Epstein’s sexual scandals are distractions from real threats
A few weeks ago, commentator Peggy Tierney wrote a Substack piece in which she referenced a long article — a profile piece — written about Jeffrey Epstein in 2014 by well-known author and journalist Michael Wolff. According to Tierney, although the article was intended to polish Epstein’s public image, it was never picked up by any publication but nevertheless somehow ended up in parts of the “Epstein files.”
The countless articles, books and media documentaries about Epstein have fixated on his insatiable sexual appetites and predilection for teenage girls, as well as his willingness to provide the services of those very young females to some of his friends and colleagues. That lens on Epstein’s life could easily lead one to conclude that the primary purpose of his existence was to serve as a wealthy and somewhat eccentric pimp for elites.
Wolff’s article, however, reveals otherwise. As gross as that behavior may have been, the teenage-girl sex stuff was a mere pastime, and fixating on it is a dangerous distraction.
Wolff starts out astonished that Epstein’s Florida convictions for sex with minors did not deter the powerful people who sought him out. Wolff writes that Epstein’s meetings with the world’s movers and shakers “somehow stayed private or secret … not out of any formal or stated restrictions, but because, in some sense, it would be very hard to explain just what you’re doing there with a brazen sex offender in a guffaw-inducing home flaunting all moderation.

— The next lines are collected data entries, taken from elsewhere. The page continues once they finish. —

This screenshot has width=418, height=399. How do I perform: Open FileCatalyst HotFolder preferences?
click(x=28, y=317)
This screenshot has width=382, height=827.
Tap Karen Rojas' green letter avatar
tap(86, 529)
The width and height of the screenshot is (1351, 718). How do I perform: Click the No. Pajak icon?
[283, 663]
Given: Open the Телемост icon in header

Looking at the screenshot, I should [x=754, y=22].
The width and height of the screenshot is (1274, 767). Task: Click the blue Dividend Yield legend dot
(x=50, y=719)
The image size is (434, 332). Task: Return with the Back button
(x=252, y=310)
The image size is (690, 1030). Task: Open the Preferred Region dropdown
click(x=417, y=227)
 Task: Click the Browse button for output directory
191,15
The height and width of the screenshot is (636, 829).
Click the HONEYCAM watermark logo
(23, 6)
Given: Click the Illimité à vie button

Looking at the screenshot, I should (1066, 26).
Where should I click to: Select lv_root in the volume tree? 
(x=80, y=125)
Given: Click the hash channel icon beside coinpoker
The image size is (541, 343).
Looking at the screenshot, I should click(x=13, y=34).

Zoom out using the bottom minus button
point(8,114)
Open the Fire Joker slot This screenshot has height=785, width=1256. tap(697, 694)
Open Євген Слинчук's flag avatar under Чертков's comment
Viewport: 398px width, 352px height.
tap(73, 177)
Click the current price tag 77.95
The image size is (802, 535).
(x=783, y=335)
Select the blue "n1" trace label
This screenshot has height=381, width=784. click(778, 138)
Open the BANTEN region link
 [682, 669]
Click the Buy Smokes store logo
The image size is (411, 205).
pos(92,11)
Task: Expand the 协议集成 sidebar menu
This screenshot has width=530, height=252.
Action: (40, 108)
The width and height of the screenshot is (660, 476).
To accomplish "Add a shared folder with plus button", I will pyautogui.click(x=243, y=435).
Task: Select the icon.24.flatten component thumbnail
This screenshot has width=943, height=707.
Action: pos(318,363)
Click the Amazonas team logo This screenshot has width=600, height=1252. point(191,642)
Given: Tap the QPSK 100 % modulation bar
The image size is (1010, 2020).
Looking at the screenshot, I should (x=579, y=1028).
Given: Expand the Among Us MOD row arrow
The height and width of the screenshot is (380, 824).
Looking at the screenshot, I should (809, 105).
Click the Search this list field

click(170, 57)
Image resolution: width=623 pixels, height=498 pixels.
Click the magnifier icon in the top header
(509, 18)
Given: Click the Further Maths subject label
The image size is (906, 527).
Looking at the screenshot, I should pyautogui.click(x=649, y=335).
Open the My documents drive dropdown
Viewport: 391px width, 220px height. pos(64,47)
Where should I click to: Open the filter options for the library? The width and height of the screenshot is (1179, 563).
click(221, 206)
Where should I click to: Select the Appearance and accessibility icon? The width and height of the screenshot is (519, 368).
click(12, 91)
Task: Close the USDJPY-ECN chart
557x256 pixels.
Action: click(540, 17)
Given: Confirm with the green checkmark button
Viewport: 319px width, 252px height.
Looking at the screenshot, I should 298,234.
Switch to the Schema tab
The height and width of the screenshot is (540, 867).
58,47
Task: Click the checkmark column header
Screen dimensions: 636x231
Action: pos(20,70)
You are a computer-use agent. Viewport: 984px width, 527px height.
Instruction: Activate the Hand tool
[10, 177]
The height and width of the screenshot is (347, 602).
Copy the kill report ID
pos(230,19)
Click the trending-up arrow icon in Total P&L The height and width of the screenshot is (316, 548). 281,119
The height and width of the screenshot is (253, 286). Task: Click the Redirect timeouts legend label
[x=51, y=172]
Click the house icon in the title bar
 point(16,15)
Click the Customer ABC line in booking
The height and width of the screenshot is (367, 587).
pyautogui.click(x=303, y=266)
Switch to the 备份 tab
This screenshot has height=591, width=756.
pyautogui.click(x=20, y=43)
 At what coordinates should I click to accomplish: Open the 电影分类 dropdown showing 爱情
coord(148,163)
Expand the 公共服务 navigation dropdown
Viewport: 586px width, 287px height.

Who were these visitors to Epstein’s salons — his homes in Manhattan and Palm Beach, his apartment in Paris, his private island in the Caribbean, his lushly appointed private jets?
Heads of state and other political leaders, of course; Wolff mentions former President Bill Clinton, former Israeli Prime Minister Ehud Barak, former Qatari foreign minister Sheikh Hamad bin Jassim, former Australian Prime Minister Kevin Rudd and a high-ranking member of former President Barack Obama’s administration who asks not to be named.
Wolff describes a recent dinner as something out of a “conspiracy theorist’s fantasy”: Six tech entrepreneurs worth hundreds of billions of dollars between them, sitting around Epstein’s dining room table “trying to figure out how to … shape the world to their liking.”
Epstein was only too happy to help.
Interestingly, Sergey Brin’s ex-wife and former Democratic Party vice presidential candidate Nicole Shanahan just gave an interview with conservative podcaster Allie Beth Stuckey in which she talks about this.
Shanahan explained how billions of dollars were funneled into nongovernmental organizations, purportedly for charity but really to implement policy.
In that vein, Wolff’s summation of Epstein’s role is telling. He says, “Epstein’s position in this … is not as a philanthropist but as a sort of adviser or guru or brain — a rich whisperer — making him … arguably among the most influential people you’ve only heard of for reasons that have nothing to do with his influence.”
Those who don’t believe Epstein committed suicide are certain he was taken out because he had “dirt” on men for whom he procured sexual services. Perhaps. But it seems more likely that the threat was not so much the potential exposure of the sexual exploitation per se but rather the possibility that all the revealed smut would undermine the longer-term political, economic and social objectives of Epstein’s cohorts and advisees.
It’s worth mentioning that there are plenty of others who are just as set upon taking control of the world, and who had zero interest in Epstein. They are just as dangerous, because they see themselves as the rightful rulers. Whether or not they have sexual depravity in their background, they are exploiting all the power and financial resources available to them and using the same neo-Marxist and envirofascist propaganda to achieve their goals. They, like Epstein’s fawning coterie, must never acquire the power they seek.